*** Opening Records shown ***
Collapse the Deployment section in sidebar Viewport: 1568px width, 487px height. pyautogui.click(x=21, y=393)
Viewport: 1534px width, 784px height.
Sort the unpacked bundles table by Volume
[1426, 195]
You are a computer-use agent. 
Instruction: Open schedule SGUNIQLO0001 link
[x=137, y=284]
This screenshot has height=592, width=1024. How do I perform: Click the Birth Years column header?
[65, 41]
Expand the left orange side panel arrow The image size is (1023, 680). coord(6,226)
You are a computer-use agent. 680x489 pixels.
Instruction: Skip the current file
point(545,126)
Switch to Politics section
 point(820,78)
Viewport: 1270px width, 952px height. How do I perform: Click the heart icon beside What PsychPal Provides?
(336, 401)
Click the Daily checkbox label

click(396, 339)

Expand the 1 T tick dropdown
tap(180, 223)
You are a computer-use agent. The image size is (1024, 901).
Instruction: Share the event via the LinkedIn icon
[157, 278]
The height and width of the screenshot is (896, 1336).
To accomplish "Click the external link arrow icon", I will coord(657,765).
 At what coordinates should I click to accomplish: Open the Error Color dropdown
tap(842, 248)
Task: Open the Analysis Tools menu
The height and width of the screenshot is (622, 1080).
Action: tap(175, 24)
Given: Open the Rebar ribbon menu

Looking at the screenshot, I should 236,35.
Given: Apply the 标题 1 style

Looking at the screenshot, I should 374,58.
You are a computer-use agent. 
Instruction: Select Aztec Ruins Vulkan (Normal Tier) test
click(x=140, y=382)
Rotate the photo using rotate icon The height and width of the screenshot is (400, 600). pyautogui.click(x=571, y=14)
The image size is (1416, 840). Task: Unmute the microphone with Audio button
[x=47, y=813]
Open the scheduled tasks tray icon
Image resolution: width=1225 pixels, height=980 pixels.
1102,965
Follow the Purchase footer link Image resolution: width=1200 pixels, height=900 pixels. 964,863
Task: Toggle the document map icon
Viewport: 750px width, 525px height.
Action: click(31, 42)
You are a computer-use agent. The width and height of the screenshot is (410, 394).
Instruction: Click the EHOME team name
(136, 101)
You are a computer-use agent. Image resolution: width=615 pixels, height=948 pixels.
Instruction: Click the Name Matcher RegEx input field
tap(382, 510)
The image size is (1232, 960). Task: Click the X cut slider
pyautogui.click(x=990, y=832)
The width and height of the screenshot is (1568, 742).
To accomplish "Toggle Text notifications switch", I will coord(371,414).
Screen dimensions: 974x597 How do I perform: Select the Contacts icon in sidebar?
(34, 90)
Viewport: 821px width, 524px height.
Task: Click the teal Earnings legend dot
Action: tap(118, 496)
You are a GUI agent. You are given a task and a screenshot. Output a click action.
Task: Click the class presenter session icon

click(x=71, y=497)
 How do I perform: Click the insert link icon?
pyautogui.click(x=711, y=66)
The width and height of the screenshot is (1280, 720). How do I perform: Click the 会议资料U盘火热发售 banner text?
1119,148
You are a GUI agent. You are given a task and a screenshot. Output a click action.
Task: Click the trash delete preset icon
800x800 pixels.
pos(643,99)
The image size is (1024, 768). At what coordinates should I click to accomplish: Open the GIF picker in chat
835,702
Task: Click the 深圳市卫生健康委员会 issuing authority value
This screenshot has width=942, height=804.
*** Closing Records shown ***
> [What to produce] Could you write out all the entries exactly as given?

> [Written solution]
Collapse the Deployment section in sidebar Viewport: 1568px width, 487px height. pyautogui.click(x=21, y=393)
Viewport: 1534px width, 784px height.
Sort the unpacked bundles table by Volume
[1426, 195]
You are a computer-use agent. 
Instruction: Open schedule SGUNIQLO0001 link
[x=137, y=284]
This screenshot has height=592, width=1024. How do I perform: Click the Birth Years column header?
[65, 41]
Expand the left orange side panel arrow The image size is (1023, 680). coord(6,226)
You are a computer-use agent. 680x489 pixels.
Instruction: Skip the current file
point(545,126)
Switch to Politics section
 point(820,78)
Viewport: 1270px width, 952px height. How do I perform: Click the heart icon beside What PsychPal Provides?
(336, 401)
Click the Daily checkbox label

click(396, 339)

Expand the 1 T tick dropdown
tap(180, 223)
You are a computer-use agent. The image size is (1024, 901).
Instruction: Share the event via the LinkedIn icon
[157, 278]
The height and width of the screenshot is (896, 1336).
To accomplish "Click the external link arrow icon", I will coord(657,765).
 At what coordinates should I click to accomplish: Open the Error Color dropdown
tap(842, 248)
Task: Open the Analysis Tools menu
The height and width of the screenshot is (622, 1080).
Action: tap(175, 24)
Given: Open the Rebar ribbon menu

Looking at the screenshot, I should 236,35.
Given: Apply the 标题 1 style

Looking at the screenshot, I should 374,58.
You are a computer-use agent. 
Instruction: Select Aztec Ruins Vulkan (Normal Tier) test
click(x=140, y=382)
Rotate the photo using rotate icon The height and width of the screenshot is (400, 600). pyautogui.click(x=571, y=14)
The image size is (1416, 840). Task: Unmute the microphone with Audio button
[x=47, y=813]
Open the scheduled tasks tray icon
Image resolution: width=1225 pixels, height=980 pixels.
1102,965
Follow the Purchase footer link Image resolution: width=1200 pixels, height=900 pixels. 964,863
Task: Toggle the document map icon
Viewport: 750px width, 525px height.
Action: click(31, 42)
You are a computer-use agent. The width and height of the screenshot is (410, 394).
Instruction: Click the EHOME team name
(136, 101)
You are a computer-use agent. Image resolution: width=615 pixels, height=948 pixels.
Instruction: Click the Name Matcher RegEx input field
tap(382, 510)
The image size is (1232, 960). Task: Click the X cut slider
pyautogui.click(x=990, y=832)
The width and height of the screenshot is (1568, 742).
To accomplish "Toggle Text notifications switch", I will coord(371,414).
Screen dimensions: 974x597 How do I perform: Select the Contacts icon in sidebar?
(34, 90)
Viewport: 821px width, 524px height.
Task: Click the teal Earnings legend dot
Action: tap(118, 496)
You are a GUI agent. You are given a task and a screenshot. Output a click action.
Task: Click the class presenter session icon

click(x=71, y=497)
 How do I perform: Click the insert link icon?
pyautogui.click(x=711, y=66)
The width and height of the screenshot is (1280, 720). How do I perform: Click the 会议资料U盘火热发售 banner text?
1119,148
You are a GUI agent. You are given a task and a screenshot. Output a click action.
Task: Click the trash delete preset icon
800x800 pixels.
pos(643,99)
The image size is (1024, 768). At what coordinates should I click to accomplish: Open the GIF picker in chat
835,702
Task: Click the 深圳市卫生健康委员会 issuing authority value
This screenshot has width=942, height=804.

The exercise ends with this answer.